Glaubt ihr es gibt bald zu viele battlegrounds? Früher waren es nur 3 und jetzt gibt es 7 aber es gibt deshalb ja nicht mehr spieler. Mit den rnd BGs wurde es ja ein bischen ausgeglichen aber wenn man bestimmte Schlachtfelder spielen will?


----------



## DarknessShadow (28. Juni 2010)

apfelmusmann schrieb:


> Glaubt ihr es gibt bald zu viele battlegrounds? Früher waren es nur 3 und jetzt gibt es 7 aber es gibt deshalb ja nicht mehr spieler.



also ich würde mal sagen das sie deshalb die random bgs eingeführt haben ^^


so aber mal zum thema:

Habt ihr es geschafft die leute von playata dazu zu bringen in den 200 buffedcast zu kommen 


			Dieser Inhalt steht nur eingeloggten Mitgliedern zur Verfügung.
        

?


----------



## Terethy (28. Juni 2010)

Mit meinen zarten 15 jahren bin ich einer der jüngsten raider in meiner gilde. Wie sieht es bei euch aus? habt ihr auch junge raider oder nehmt ihr im prinzip keine unter 18 auf und was hällt ihr generell von der jüngeren spielergeneration.
Und wieso kann Naxxramas überhaupt fliegen?














(Weil es 4 Flügel hat)


----------



## Gaara87 (28. Juni 2010)

Ich würde mich sehr freuen, wenn zum BuffedCast 200 ein paar altgediente Buffies sich die Ehre geben würden. Lässt sich das einrichten?

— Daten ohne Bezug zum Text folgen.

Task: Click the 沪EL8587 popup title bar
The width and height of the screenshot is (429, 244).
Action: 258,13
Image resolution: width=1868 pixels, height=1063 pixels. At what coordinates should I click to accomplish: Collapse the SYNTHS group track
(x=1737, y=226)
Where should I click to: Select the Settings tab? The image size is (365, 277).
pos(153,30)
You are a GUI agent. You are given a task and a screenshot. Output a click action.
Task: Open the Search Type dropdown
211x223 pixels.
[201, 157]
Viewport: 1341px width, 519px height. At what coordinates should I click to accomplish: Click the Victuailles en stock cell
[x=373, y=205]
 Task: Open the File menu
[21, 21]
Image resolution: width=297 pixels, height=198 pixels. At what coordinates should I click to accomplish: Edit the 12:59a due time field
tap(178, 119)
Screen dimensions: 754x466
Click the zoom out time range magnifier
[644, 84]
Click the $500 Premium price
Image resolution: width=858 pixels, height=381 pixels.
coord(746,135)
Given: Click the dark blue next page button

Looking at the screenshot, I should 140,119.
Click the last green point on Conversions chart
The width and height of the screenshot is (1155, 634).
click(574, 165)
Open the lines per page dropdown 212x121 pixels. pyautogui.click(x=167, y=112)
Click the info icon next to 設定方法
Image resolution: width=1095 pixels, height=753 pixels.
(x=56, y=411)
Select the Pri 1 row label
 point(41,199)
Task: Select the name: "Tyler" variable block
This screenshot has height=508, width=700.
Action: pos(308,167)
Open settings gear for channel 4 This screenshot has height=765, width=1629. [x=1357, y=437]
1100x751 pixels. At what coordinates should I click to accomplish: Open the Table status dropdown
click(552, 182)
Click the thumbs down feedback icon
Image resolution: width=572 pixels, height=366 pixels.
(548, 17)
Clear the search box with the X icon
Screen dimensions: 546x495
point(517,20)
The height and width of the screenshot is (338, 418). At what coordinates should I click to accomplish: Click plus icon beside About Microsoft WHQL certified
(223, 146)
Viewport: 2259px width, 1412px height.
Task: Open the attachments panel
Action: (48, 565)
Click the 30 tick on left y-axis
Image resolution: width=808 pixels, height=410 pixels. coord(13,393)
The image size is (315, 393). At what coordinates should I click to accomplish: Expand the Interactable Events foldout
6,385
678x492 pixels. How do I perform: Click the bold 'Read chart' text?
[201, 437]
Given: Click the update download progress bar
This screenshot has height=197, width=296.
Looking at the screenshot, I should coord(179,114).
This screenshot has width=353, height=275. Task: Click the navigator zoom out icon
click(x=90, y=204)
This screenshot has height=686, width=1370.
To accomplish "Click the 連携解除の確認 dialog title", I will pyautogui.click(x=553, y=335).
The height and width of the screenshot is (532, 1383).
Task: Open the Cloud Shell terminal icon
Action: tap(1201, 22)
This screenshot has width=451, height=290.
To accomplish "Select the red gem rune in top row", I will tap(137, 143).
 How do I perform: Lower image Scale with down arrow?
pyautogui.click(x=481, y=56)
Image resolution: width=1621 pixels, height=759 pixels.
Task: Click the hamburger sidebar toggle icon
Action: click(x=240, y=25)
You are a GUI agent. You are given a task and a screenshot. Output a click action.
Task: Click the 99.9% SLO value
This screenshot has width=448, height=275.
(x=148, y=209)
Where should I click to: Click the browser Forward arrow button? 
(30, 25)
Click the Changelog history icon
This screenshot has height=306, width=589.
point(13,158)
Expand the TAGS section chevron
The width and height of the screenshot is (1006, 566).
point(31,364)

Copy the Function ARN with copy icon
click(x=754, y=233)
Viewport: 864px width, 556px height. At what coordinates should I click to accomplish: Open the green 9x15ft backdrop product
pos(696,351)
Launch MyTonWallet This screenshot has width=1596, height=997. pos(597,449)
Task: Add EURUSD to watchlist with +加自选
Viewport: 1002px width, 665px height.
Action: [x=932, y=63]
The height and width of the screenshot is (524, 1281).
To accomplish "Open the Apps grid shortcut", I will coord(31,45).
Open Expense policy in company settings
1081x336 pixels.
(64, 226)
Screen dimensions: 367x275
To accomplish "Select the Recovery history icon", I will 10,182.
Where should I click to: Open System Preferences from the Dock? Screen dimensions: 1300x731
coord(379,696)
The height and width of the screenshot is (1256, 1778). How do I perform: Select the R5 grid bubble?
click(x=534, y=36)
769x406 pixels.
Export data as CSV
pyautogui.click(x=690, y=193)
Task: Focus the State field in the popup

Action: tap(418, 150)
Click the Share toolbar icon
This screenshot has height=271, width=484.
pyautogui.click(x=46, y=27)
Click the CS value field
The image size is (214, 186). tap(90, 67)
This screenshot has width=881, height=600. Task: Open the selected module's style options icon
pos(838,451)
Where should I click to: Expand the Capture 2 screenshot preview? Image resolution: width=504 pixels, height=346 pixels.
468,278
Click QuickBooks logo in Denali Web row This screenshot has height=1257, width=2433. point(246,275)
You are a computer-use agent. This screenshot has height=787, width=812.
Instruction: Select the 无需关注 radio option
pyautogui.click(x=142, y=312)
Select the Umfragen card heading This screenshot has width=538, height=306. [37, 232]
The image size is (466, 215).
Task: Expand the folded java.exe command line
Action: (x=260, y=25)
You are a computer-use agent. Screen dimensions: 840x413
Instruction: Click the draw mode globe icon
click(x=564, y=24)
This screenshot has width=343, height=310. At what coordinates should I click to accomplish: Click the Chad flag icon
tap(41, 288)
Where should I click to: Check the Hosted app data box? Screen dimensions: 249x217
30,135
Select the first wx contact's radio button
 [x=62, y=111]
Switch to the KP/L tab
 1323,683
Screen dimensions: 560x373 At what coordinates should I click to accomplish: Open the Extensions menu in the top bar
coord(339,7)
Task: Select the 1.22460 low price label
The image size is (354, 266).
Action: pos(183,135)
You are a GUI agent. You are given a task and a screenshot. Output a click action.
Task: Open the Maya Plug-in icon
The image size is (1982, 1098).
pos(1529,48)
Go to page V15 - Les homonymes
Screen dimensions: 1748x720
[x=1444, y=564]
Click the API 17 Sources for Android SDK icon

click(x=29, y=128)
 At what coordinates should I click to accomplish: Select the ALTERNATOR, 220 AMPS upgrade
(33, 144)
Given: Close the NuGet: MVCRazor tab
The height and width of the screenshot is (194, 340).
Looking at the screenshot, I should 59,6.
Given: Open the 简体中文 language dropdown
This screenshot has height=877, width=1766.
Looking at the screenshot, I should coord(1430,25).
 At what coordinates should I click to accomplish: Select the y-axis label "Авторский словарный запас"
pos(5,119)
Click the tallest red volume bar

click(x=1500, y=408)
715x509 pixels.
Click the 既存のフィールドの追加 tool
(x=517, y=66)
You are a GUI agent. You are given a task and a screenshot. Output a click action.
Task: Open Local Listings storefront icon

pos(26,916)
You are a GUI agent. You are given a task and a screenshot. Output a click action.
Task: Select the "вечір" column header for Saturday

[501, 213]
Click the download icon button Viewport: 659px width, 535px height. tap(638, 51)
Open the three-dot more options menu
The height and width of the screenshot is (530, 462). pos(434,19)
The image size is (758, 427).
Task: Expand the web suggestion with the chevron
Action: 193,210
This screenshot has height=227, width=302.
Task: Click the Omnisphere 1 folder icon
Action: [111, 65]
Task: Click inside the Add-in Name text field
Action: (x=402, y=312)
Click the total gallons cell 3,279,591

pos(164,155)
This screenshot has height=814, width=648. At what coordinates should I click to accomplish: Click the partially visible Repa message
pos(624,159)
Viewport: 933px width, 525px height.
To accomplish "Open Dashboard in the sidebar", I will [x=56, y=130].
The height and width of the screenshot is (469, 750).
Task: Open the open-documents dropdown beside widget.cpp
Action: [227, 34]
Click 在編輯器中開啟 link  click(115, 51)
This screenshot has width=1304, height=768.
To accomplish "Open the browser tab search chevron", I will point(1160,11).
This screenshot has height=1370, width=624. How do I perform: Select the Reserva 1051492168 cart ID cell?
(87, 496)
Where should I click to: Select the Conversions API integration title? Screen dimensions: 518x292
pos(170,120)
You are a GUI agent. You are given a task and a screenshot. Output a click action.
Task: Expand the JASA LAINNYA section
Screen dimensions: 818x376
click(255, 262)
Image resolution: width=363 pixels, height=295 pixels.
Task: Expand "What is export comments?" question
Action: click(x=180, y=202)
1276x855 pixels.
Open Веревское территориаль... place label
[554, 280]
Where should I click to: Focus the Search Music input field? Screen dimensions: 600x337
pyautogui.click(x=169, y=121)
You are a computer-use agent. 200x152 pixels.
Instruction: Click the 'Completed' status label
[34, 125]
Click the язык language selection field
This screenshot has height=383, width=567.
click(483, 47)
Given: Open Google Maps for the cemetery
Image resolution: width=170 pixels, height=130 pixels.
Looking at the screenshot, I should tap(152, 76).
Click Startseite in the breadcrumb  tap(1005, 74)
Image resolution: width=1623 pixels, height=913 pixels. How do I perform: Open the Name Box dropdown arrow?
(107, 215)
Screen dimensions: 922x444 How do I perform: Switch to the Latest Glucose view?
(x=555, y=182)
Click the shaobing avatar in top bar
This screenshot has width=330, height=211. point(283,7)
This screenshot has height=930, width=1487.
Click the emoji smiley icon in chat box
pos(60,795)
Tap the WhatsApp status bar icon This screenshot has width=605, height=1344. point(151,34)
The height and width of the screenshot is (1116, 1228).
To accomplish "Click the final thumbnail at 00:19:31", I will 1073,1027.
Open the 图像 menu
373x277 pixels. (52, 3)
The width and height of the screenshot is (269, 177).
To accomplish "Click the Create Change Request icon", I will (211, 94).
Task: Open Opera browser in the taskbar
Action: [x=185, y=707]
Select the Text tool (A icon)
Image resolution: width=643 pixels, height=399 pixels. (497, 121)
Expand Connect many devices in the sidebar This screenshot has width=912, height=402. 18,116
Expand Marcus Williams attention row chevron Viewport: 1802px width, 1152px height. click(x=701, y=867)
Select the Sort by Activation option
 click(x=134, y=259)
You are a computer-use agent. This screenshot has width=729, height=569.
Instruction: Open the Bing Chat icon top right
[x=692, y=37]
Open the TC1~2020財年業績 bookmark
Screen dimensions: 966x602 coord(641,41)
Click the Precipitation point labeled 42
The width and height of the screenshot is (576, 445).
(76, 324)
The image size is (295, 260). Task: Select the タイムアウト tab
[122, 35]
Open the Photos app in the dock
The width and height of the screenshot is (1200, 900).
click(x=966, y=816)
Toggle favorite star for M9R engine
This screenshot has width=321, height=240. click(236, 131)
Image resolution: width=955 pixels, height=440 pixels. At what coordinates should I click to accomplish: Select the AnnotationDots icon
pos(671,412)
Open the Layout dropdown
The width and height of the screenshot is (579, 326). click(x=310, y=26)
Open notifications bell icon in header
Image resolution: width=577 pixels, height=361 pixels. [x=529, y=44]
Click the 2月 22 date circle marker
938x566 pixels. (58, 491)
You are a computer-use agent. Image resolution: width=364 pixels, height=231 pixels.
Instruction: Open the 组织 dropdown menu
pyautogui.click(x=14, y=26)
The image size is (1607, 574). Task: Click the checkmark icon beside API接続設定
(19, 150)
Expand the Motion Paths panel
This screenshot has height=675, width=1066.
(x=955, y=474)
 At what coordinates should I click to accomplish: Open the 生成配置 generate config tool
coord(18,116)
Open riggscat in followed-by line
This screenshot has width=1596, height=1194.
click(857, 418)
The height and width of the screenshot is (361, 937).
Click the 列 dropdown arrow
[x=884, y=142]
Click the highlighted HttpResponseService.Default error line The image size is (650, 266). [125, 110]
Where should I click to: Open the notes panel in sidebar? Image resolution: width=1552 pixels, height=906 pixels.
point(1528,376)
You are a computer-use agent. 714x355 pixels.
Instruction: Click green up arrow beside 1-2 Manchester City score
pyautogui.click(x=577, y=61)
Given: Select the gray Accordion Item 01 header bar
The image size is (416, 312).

Zur neuen Erweiterung von WoW werde ich die neuen Startgebiete der neuen Rassen ausprobieren. Wie sehr sehr sehr viele wohl auch.

Frage:

Welches Startgebiet ist eurer Meinung nach das Beste?
Welche Zone ist die Schönste?


Gruß

Gaara87


----------



## d2wap (28. Juni 2010)

wenn ihr von einem MMO community manager sein düftet, von welchem MMO wärt ihr dann community manager - und warum?


und nfrage nummero 2:
wart ihr jemals in der versuchung, während einer laufenden NDA zu einem spiel was nicht freigegebenes zu schreiben / veröffentlichen?


----------



## Ahlucard (28. Juni 2010)

Das Der Herr der Ringe Online jetzt kostenlos wird hat mich schon überrascht...
glaubt ihr letzt endes wird es noch andere Onlinegames in die Knie zwingen??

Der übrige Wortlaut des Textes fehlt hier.